___ PROVIDED DATA ___

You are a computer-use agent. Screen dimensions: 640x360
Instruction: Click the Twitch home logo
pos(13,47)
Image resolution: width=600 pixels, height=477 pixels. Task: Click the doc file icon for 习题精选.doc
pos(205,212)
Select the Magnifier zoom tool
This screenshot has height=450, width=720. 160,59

___
___ PROVIDED DATA ___

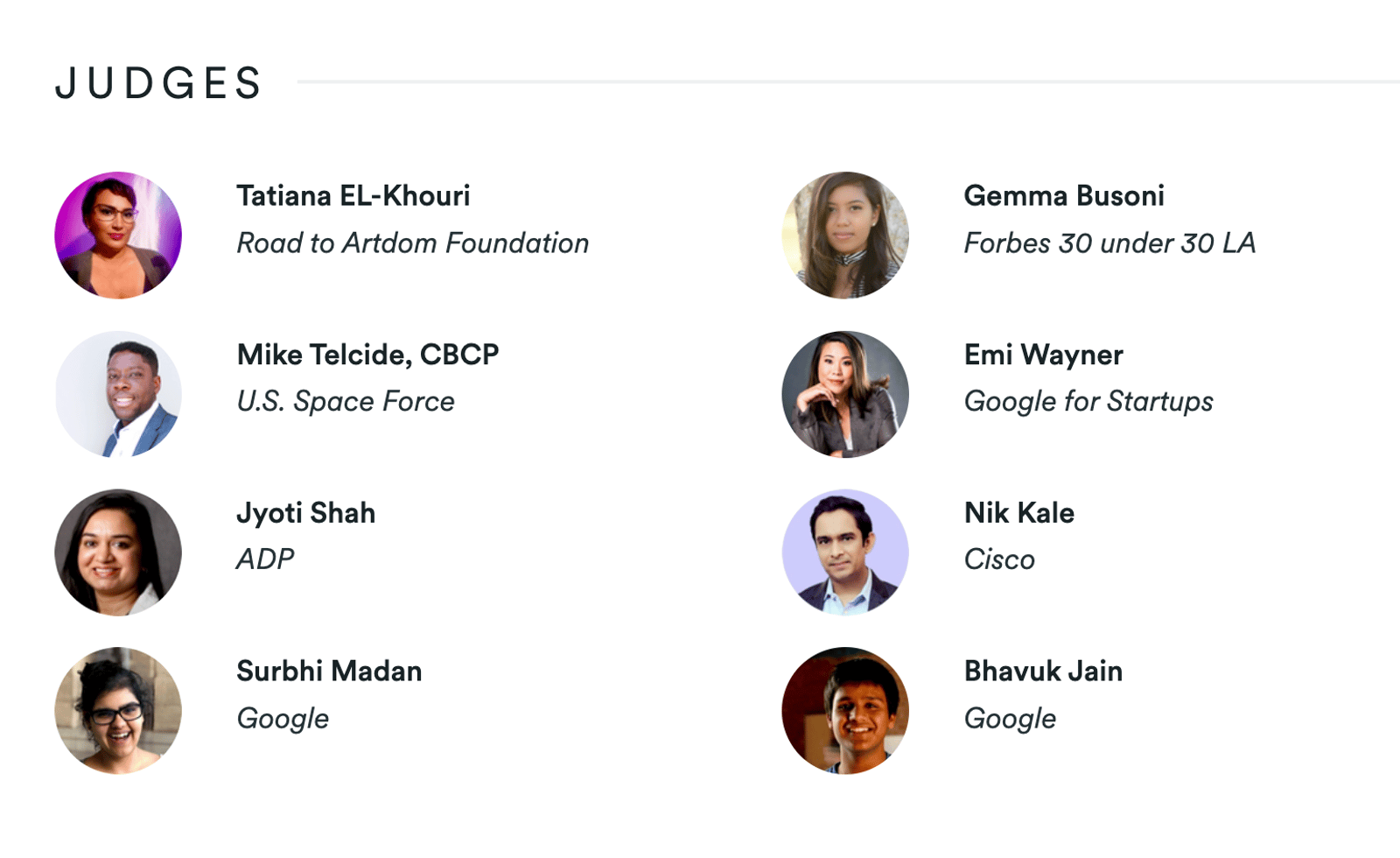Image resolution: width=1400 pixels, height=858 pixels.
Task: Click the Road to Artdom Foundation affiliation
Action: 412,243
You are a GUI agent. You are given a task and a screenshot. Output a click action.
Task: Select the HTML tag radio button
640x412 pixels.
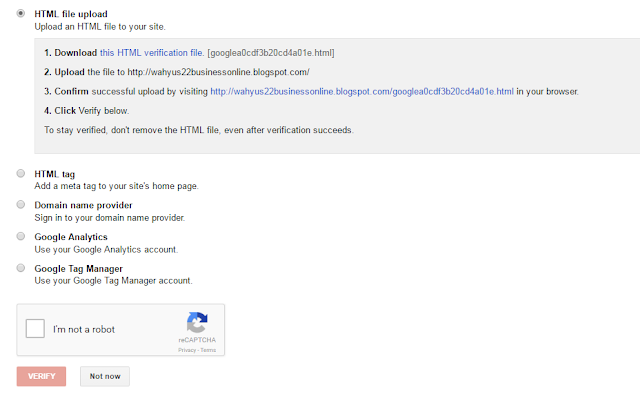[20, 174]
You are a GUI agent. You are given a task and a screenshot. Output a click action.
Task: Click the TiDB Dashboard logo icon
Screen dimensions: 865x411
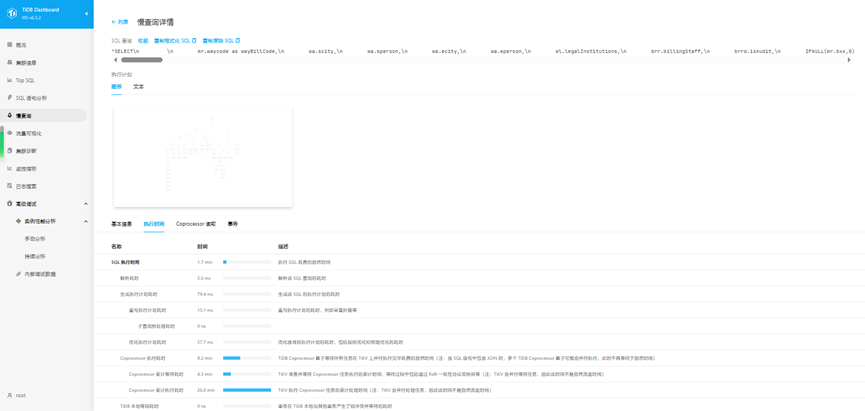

___

• TASK STATEMENT:
Although the records above contain pictures, the copy must not; set down exactly the lines from the one with "Task: Select the HTML tag radio button" up to and including the one with "Screen dimensions: 865x411".

• RESULT BELOW:
Task: Select the HTML tag radio button
640x412 pixels.
[20, 174]
You are a GUI agent. You are given a task and a screenshot. Output a click action.
Task: Click the TiDB Dashboard logo icon
Screen dimensions: 865x411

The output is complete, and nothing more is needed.